'Ugly duckling' Pinnacle Technology gets makeover
Loss-making VAR strips out costs and tightens focus under turnaround plan designed to return it to profitable growth
The new chief executive of Pinnacle Technologies has moved quickly to strip cost out of the business as part of a turnaround plan designed to return it to profitable growth.
The security, comms and managed services integrator suffered a miserable 2013 as the after-effects of an unsuccessful acquisition drive left it nursing heavy losses, causing its share price to nosedive.
Talking to CRN, chief executive Nicholas Scallan said the AIM-listed firm had made rapid progress under the turnaround plan enacted following his arrival.
The new-look Pinnacle will focus on fewer activities, Scallan said, with costs being pared back across several parts of its business.
This includes the decision to consolidate its entire broadband business to one supplier, Easynet - boosting its buying power - a process that will likely be repeated with its fibre network activities. In addition, its niche connectivity activities around one-off events such as music festivals have also been spun off.
Pinnacle is also in the process of closing its small datacentre on the west cost of Scotland in favour of working with third-party providers, Scallan revealed.
Scallan likened Pinnacle, which sells to SMBs and mid-market companies, to an "ugly duckling" that has the ability to flourish if it pares down its areas of focus.

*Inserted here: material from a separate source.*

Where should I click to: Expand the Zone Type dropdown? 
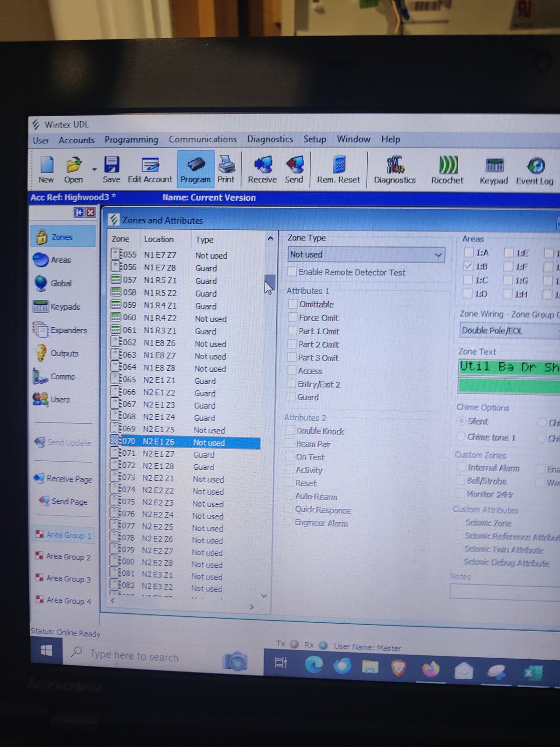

"Quite clearly the business did not take advantage of the opportunities it had acquired," Scallan said, giving 2011 acquisition RMS IT Security as an example.
However, despite seeing a decline in its security business since then, security will be one area of investment for Pinnacle alongside its managed services portfolio, which Scallan said had primarily been sold only to customers in the central belt of Scotland. Pinnacle is actually adding headcount in these areas, which Scallan admitted was "controversial" during a turnaround phase.
"I've done a few turnarounds and I've got the sense this is a business that has got some ambition and has legs," he said. "It's just a case of looking under the bonnet and peeling off the things that are attractive in the market right now."
"If you look at revenue by reporting segments [since the sale of RMS Security], there was a sharp decline in revenue associated with that. My response is that we've got out of the more unattractive parts of that market and we now have a smaller, more cohesive security proposition that complements the rest of what the group is about."
Pinnacle sank to a pre-tax loss of £2.4m in its last financial year ending October 2013. Its share price has sunk from nearly 40 pence in February 2013 to its current value of less than seven pence.
But Scallan said the turnaround plan is already hitting the mark, with losses showing signs of narrowing.